How can ecopsychology be used in the world of environmental activism? Here is a proposal made by the Italian Ecotuner Stefania Balzarotti, in support of a local committee for the defense of 240 trees absurdly destined for felling.

There are encounters in nature in which new thoughts are born and where synchronic events confirm the right direction to “act” upon those new ideas and transform them into concrete action.

The source of this inspiration could only be 240 Cypress Poplars, a beautiful row of trees that for more than 20 years have lined Viale Galvani in Peschiera Borromeo in the province of Milan, but whom are at risk of being cut down to make room for a cycle path, only to be replaced with other tree species.

Absurd, right? Eradicating 240 trees that need proper maintenance to continue to give air, shade and beauty to that part of the country.

The good news is that, for now, after more than a year from the resolution of the Municipality, the 240 Poplars are still there, and this is thanks to the civil commitment of the La Voce degli Alberi di Peschiera Borromeo Committee, a contentious group of women who are defending their right to remain the guardians of the avenue.

How? By presiding, informing, and organizing events to make this story known, and in the meantime, taking legal action. A friend from Peschiera, an active supporter of the Committee, informed me of their story, inviting me to make it known. So, we met last October for a walk in the Carengione, an oasis that starts right from Viale Galvani, and as we walked, I told her about my training as an Ecotuner and my project “Let’s Grow Up!” where, as a Green Coach, I organize small groups of people to experience reconnection with nature in the woods or green areas. She asked, “The Committee is always in need of new ideas. Could you make a proposal for a walk to promote and give voice to our Poplars?”. “Of course!” I replied. But instead, the second Lockdown arrived, blocking any meeting in presence. I like challenges however, so I thought that if we couldn’t meet in person we could organize a virtual walk via webinar!

Franco Arminio, poet and cantor of the landscape

"Each tree is a thinker, a local historian. Stand still, explore the land where he was born"

“Let’s meet on November 21”, I proposed to the Committee, as it is National Tree Day.

I had a few days to prepare a proposal, and as well, not in the presence in nature: could it work the same? How to propose something concretely to the Committee–what activity and for what purpose? How could ecopsychology be used in the world of activism in the ecological field? What contribution could an Ecotuner make to a group that is active on a particular goal?

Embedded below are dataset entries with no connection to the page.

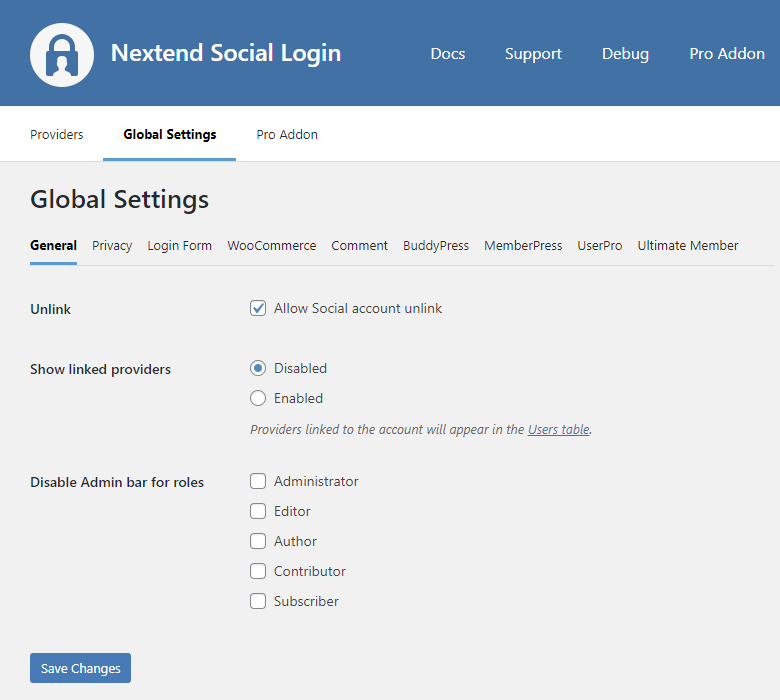Open the Docs link in header
This screenshot has width=780, height=700.
click(447, 54)
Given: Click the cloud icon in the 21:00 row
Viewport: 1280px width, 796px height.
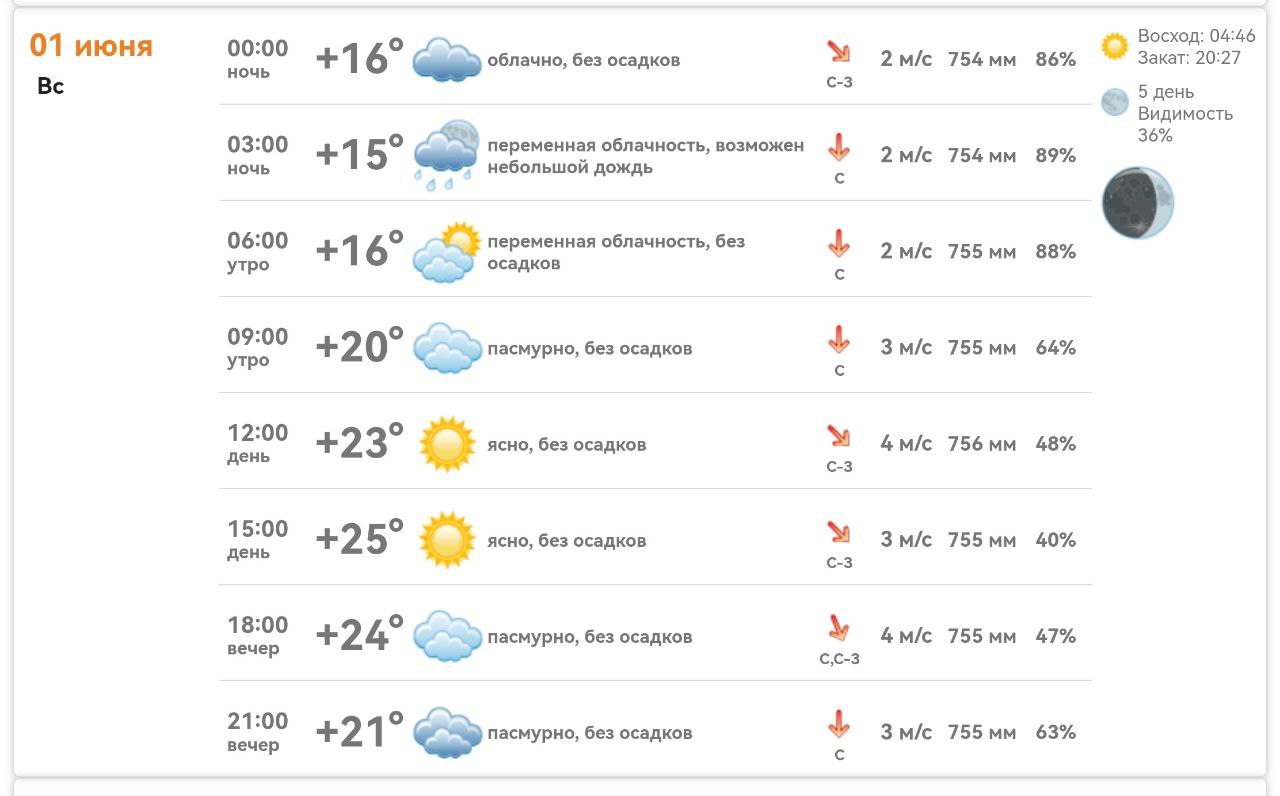Looking at the screenshot, I should click(447, 732).
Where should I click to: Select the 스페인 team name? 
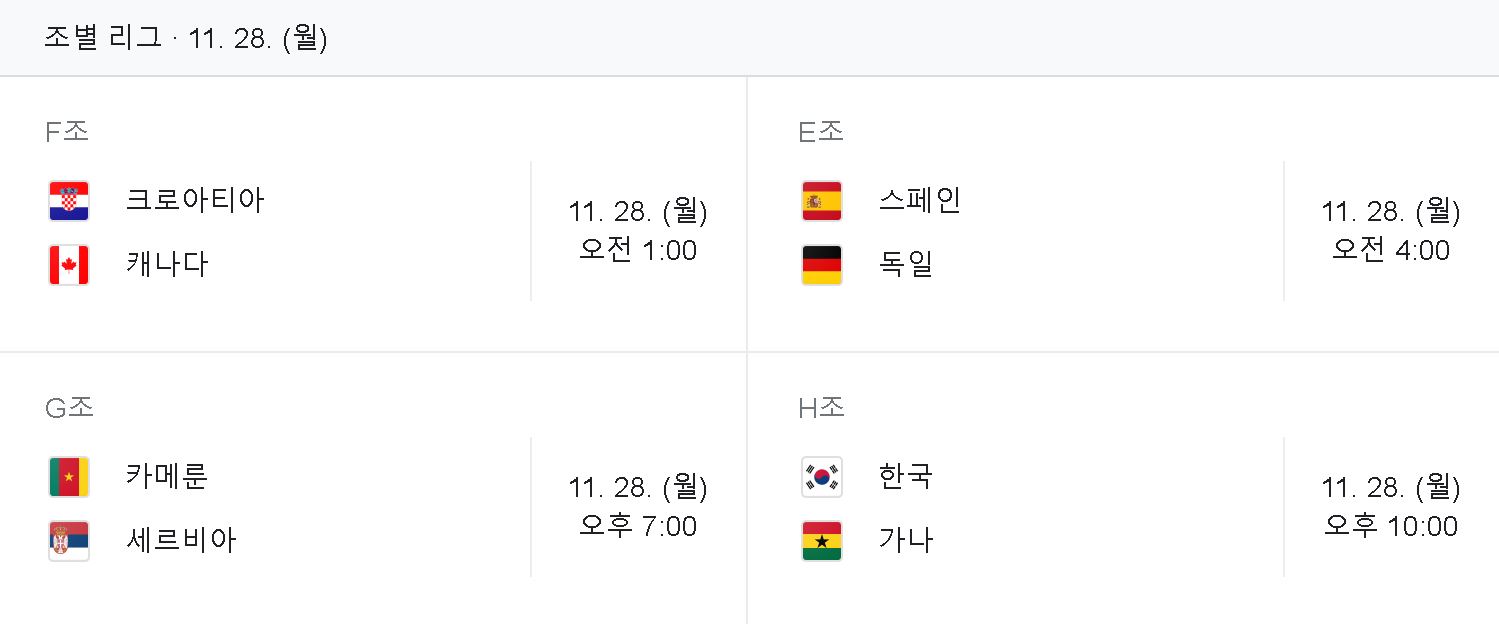pyautogui.click(x=920, y=200)
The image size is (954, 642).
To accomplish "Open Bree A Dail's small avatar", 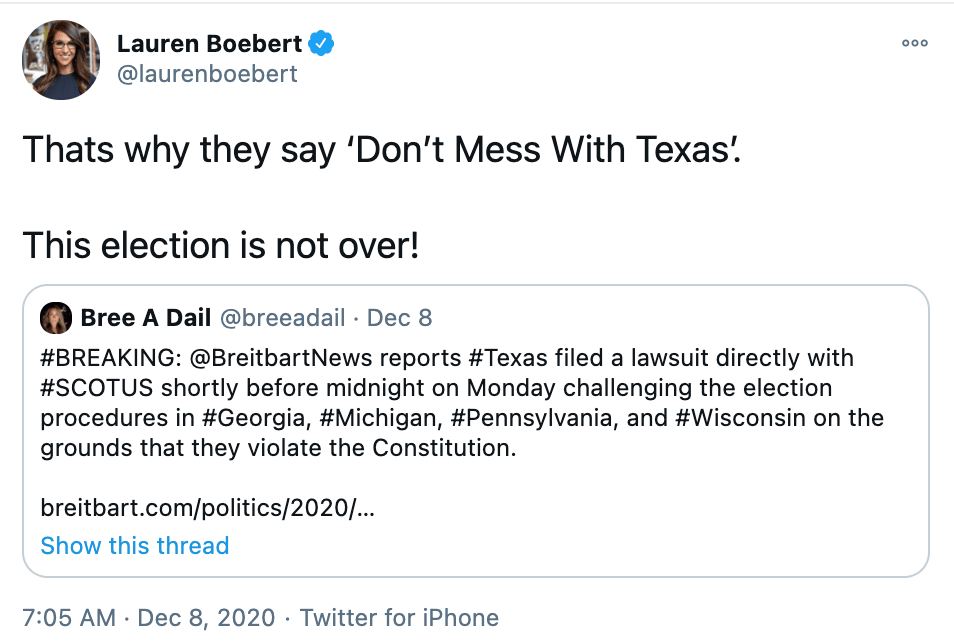I will click(x=54, y=318).
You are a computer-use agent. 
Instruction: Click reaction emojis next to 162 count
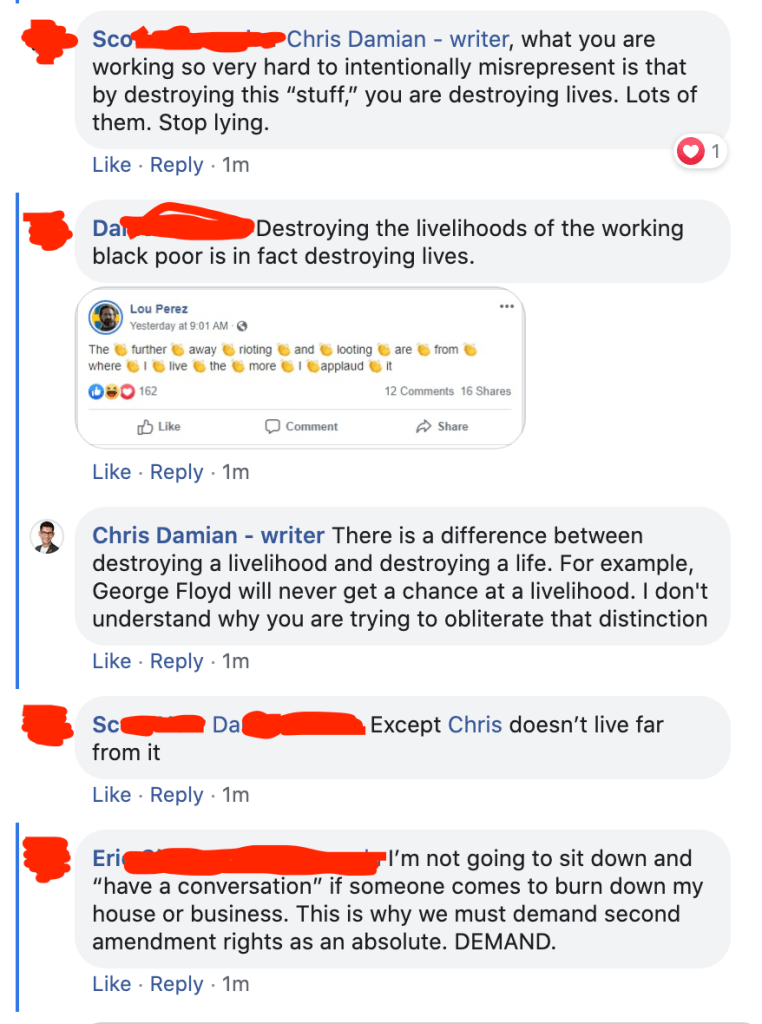point(112,391)
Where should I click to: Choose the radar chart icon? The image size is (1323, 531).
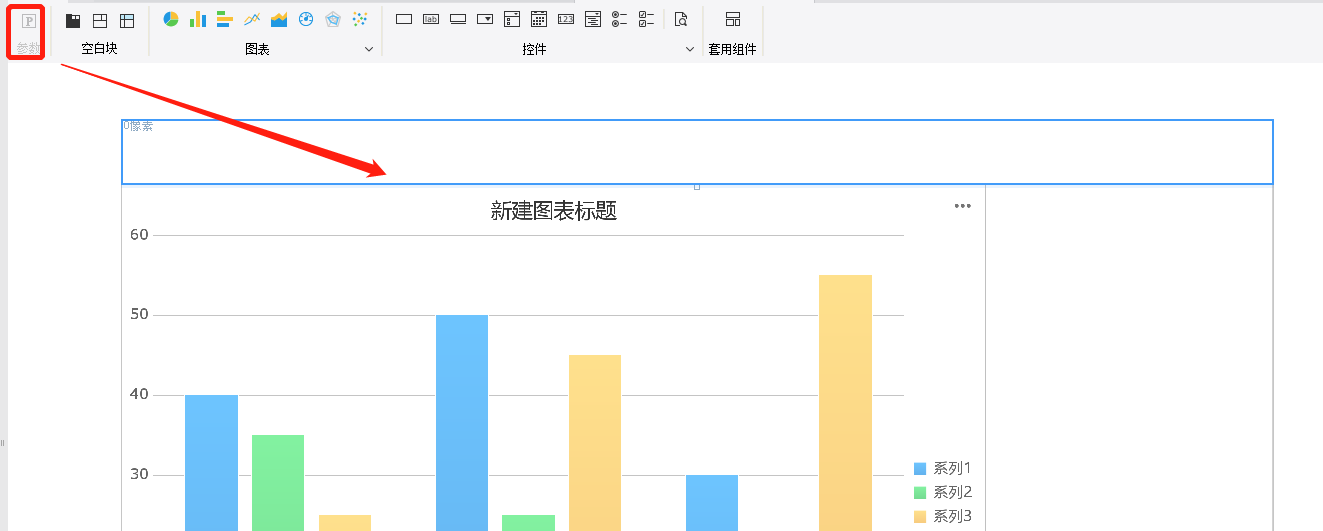pos(333,19)
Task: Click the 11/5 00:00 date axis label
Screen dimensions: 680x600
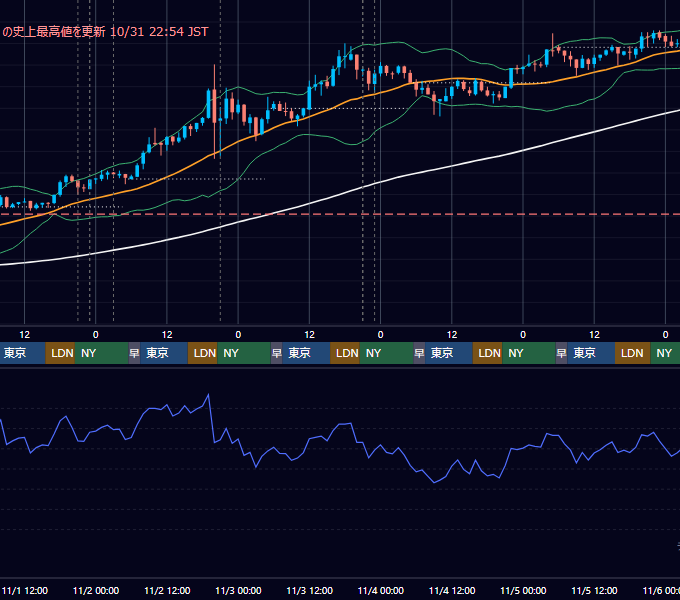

Fortunately, at least alone I could continue to frequent the woods outside the home; I know how much easier it is for me to find the right answers, intuitions and inspirations while walking in nature. The same trees reassured me, and I immediately thought that the purpose of the pathway, even if virtual, had to be that of helping people experience a sense of connection with nature. How? Finding ways, exercises and activities to renew the feeling of biophilia. And above all, to promote a sense of affiliation towards those 240 Poplars, to recognize themselves as part of nature, and recognize the value and service of 240 trees that are at risk of being cut down.

The challenge was to create ecological relationships between the people of the Committee, between the people of the supporting group and with the Cypress Poplars.

I called my Online path “The Thread that Reconnects”– recognizing oneself as nature, a metaphorical thread, but isn’t it that invisible thread that binds us all, binds us humans, and us humans to nature? Here, I could accompany people (even Online) to rediscover being in deep connection with the web of life even in a virtual meeting via Zoom, where people can still see and interact, where they can use images and keywords to be able to lead them in a path to get closer to nature. The invitation to the participants was to have a natural element nearby, pen and paper to write.

  • First of all, I invited the people gathered to start creating that thread and to introduce themselves by telling something about themselves through their first memory of nature. I lead them to imagine themselves present with the heart to the Poplars, visualizing ourselves connected to them through their (and our) roots.
  • I then introduced the practice of “cardiac coherence”, a guided meditation of connection with the heart. It has been scientifically measured what happens to the electrical charge of the heart when certain words are said—in this case they were ‘care’, ‘gratitude’, ‘appreciation’, ‘compassion’ and ‘kindness’—is that the effect of these words generates an effect in our body and this effect is stored. I had prepared some slides and I scrolled through the images with glimpses of the Poplars: evocative images and poems and quotes about nature.
  • After this practice we moved on to the game of “If I were a Cypress Poplar of Viale Galvani” and people had to answer these questions.
  • The next step was a sensory experience: people were invited to touch an element of nature they had at home (plant, flower, leaf, or even animal) exploring it with their hands, with their eyes closed for a while, even with other parts of the body as if they didn’t know it. The purpose? To help people perceive the beauty of contact with something alive to promote biophilia through a sense, in this case, touch.
  • The “ecological identity card” game created by Pamela d’Alisa, an Italian ecopsychologist, was then the next invitation. The goal of this exercise is to broaden the sense of one’s identity by redefining ourselves through elements of the natural world. I proposed this activity to bring people to identify and feel part of nature and therefore “ally” with the Poplars!
  • To close the meeting, I invited people to share a thought or phrase by elaborating on something that they experienced as a result of the meeting in order to send “thoughts” to the Cypress Poplars.
  • To conclude, we shared the practical and legal references available to us to support the “battle” of the committee against the killing of the trees.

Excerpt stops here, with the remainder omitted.